◆ The records ◆
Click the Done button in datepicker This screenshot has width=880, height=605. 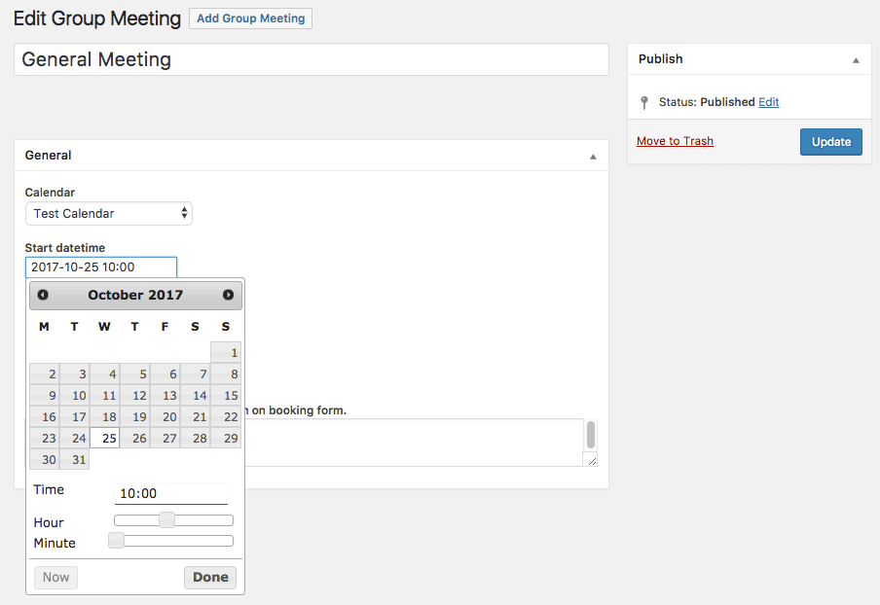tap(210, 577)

* * *

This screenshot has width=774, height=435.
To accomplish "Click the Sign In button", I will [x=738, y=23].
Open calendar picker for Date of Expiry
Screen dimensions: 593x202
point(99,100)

◆ Given task ◆
Copy out the entries starting at the line that has "This screenshot has width=774, height=435." and stopping after the line that has "point(99,100)", renaming "Expiry" to "Expiration" and keeping everything else as it is.

◆ Written response ◆
This screenshot has width=774, height=435.
To accomplish "Click the Sign In button", I will [x=738, y=23].
Open calendar picker for Date of Expiration
Screen dimensions: 593x202
point(99,100)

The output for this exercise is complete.